There has been a noticeable shift in the type of defendants as credit crisis-related litigation has progressed. In 2007, mortgage lenders, home builders, and REITs were named as defendants in 43% of filings. In 2008, mortgage lenders, home builders, and REITs were named in only 20% of filings. Such businesses were named as defendants in just 3% of filings in 2012 and 2013 through June.

Although securities issuers/underwriters were defendants in only 24% and 23% of filings in 2007 and 2008, respectively, filings against these types of defendants increased in both 2009 and 2010. In 2009, securities issuers/underwriters were named in 33% of the filings. In 2010, 44% of filings targeted securities issuers/underwriters, in part due to the wave of litigation against Goldman Sachs and its involvement in synthetic CDOs. By 2011 and 2012, the percentage of credit crisis litigation filed against securities issuers / underwriters rose to 60% and 75%, respectively. In the first half of 2013, 43% of filings were against securities issuers / underwriters.

Filing of Shareholder Suits Has Decreased Since 2008; Lawsuits by MBS/ABS Investors Maintain Strong Share of Activity in 2012 and 2013YTD

We also classify the types of plaintiffs in the credit crisis filings as shareholders, ARS investors, MBS/other investors, trustees on behalf of investors, plan participants, insurers, swap contract claimants, government/regulators, and other plaintiffs.
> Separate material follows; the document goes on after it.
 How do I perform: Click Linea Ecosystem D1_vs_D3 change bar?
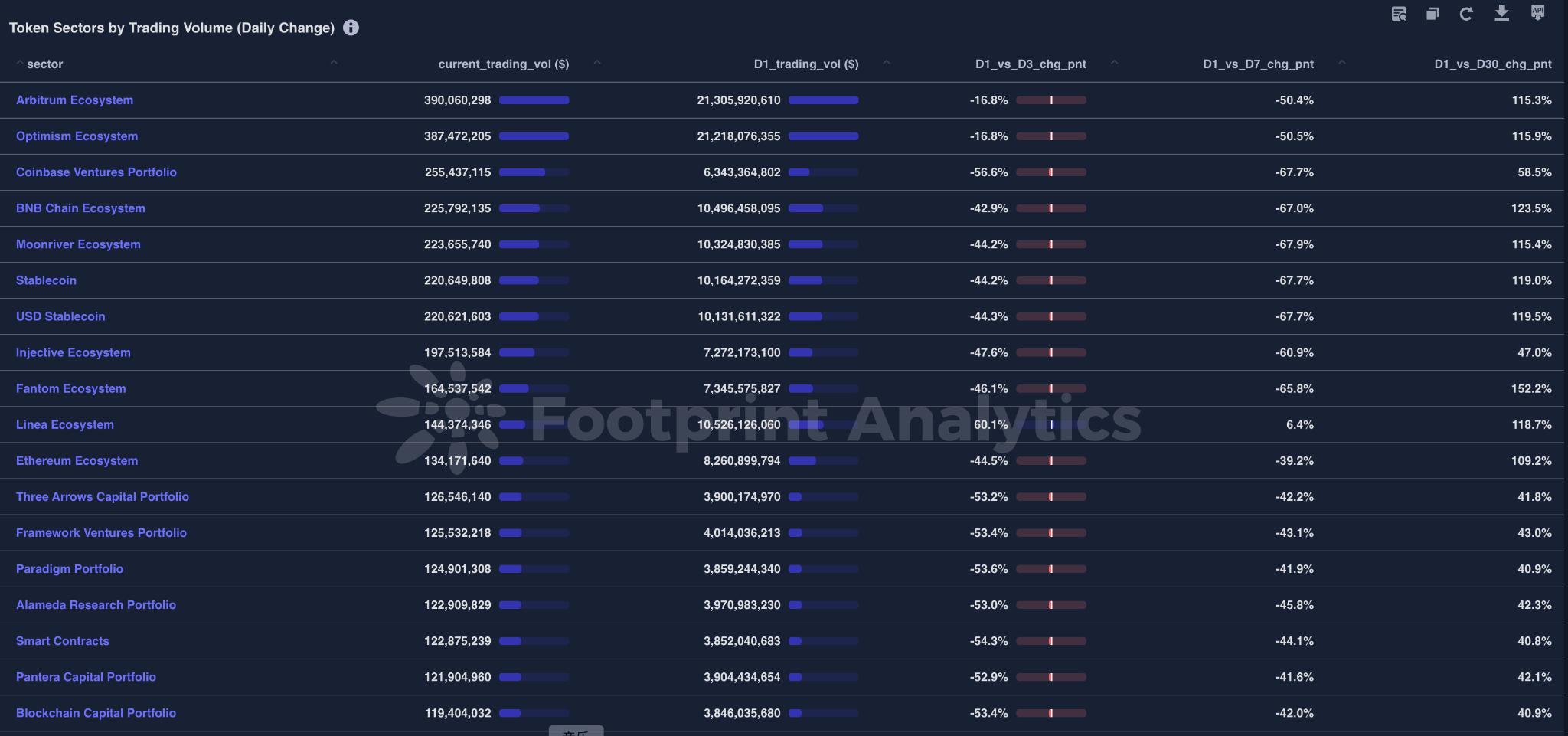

A breakdown of filings by type of plaintiff by filing year is shown in Exhibit 8.

We define shareholders as common stock owners. ARS investors are those who invested in long-term variable-rate instruments (usually municipal or corporate bonds) whose interest rates are reset through auctions. MBS/other investors are those who invested in MBS, ABS, preferred securities, corporate bonds, mutual funds, and money market funds. Plan participants are generally employees that file ERISA claims. Swap contract claimants are most commonly parties that bring suits regarding disputes over CDS. The government/regulator claims include cases brought by the SEC, state attorneys' general, cities, and municipalities.

Similar to the trends in the types of defendants named in credit crisis-related cases, the plaintiffs involved in cases have shifted towards investors in MBS and other mortgage-related securities. The share of cases involving MBS/other investors has increased over time, with 39% of cases in 2010, 60% of cases in 2011, 63% of cases in 2012, and 43% of cases in the first half of 2013. Insurers, in particular those who insured MBS and ABS, have also increased filing activity, from 8% of cases in 2010 to 13% of cases in the first half of 2013. See Exhibit 8.
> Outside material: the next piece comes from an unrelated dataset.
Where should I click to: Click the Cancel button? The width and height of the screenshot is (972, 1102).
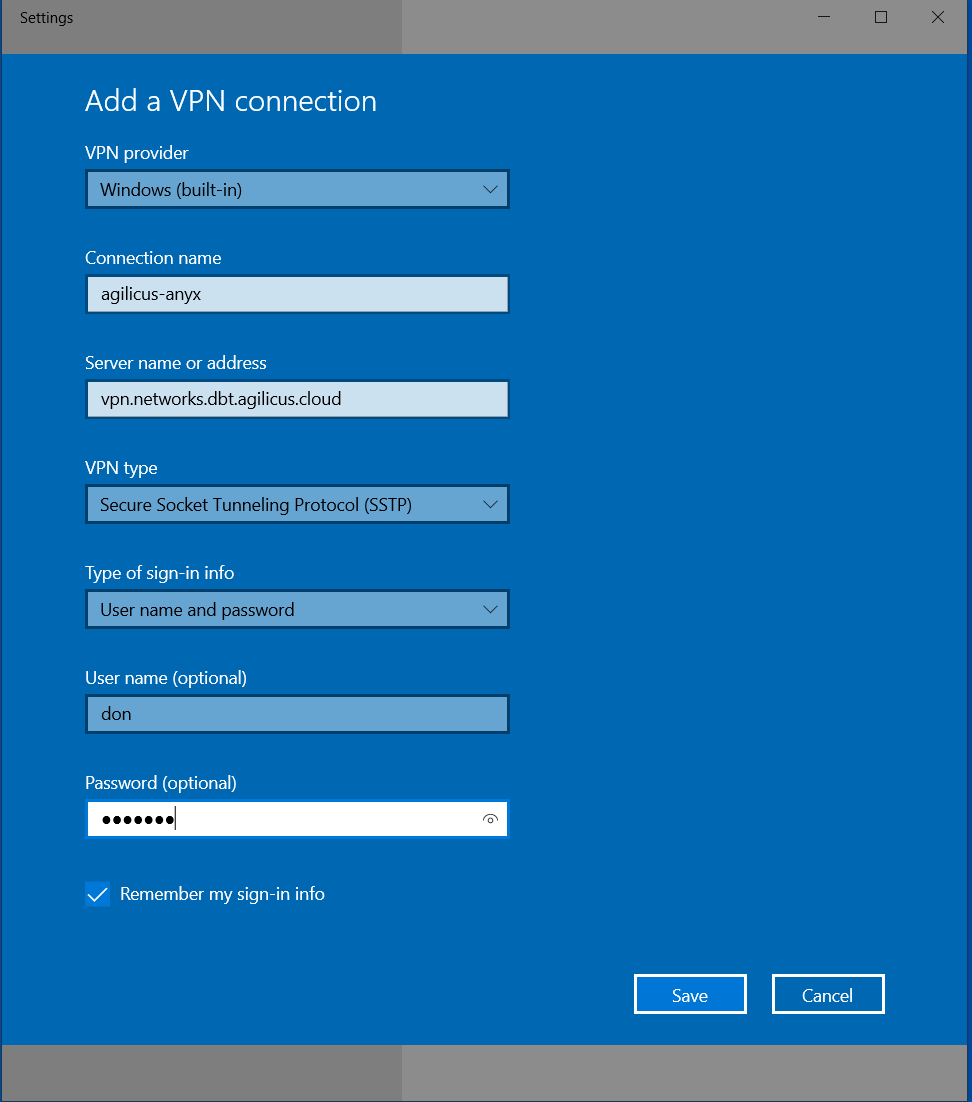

Most Recent Filings Relate to ABS and MBS

We also classify credit crisis filings according to the type of product or security at issue in the case. These categories are not mutually exclusive and, in many instances, multiple types of securities are involved in each filing. Cases filed in 2007, which tended to involve lenders, originators, and home builders, largely involved claims related to increased accounting provisions (i.e., increases in reserves) for mortgage loans and mortgage loan charge-offs due to impairment. In fact, in 2007, 38% of credit crisis claims involved allegations relating to mortgage loans. By comparison, in 2012, only 3% of claims involved mortgage loans. In the first half of 2013, 13% of claims involved mortgage loans.42 The majority of recent credit crisis securities lawsuits involve products such as ABS/MBS. In 2012 and the first half of 2013, 81% and 80% of claims involved ABS/MBS, respectively. See Exhibit 9.

CONCLUSION

We have documented a significant increase in settlement activity related to the credit crisis litigation as well as settlements of Fannie Mae and Freddie Mac's repurchase demands in recent months. Notwithstanding, many cases remain active and continue to be litigated. Given the recent surge in regulatory settlements and investigations against financial institutions on various issues related to the credit crisis, it is not clear that we have seen the end of this litigation.

Footnotes

* The authors would like to thank Brad Heys, Drew Claxton, and Sungi Lee for their insightful comments. All errors and omissions are ours.

1 See Credit Crisis Lawsuits: Methodology Used to Compile the Database Section on page 3.

2 Mortgage repurchase demands are typically made by purchasers of whole loans or investors in mortgage backed securities, for example as a method of remedying alleged defects or breaches in mortgage loan quality. In a repurchase, the mortgage loans are bought back by the mortgage seller.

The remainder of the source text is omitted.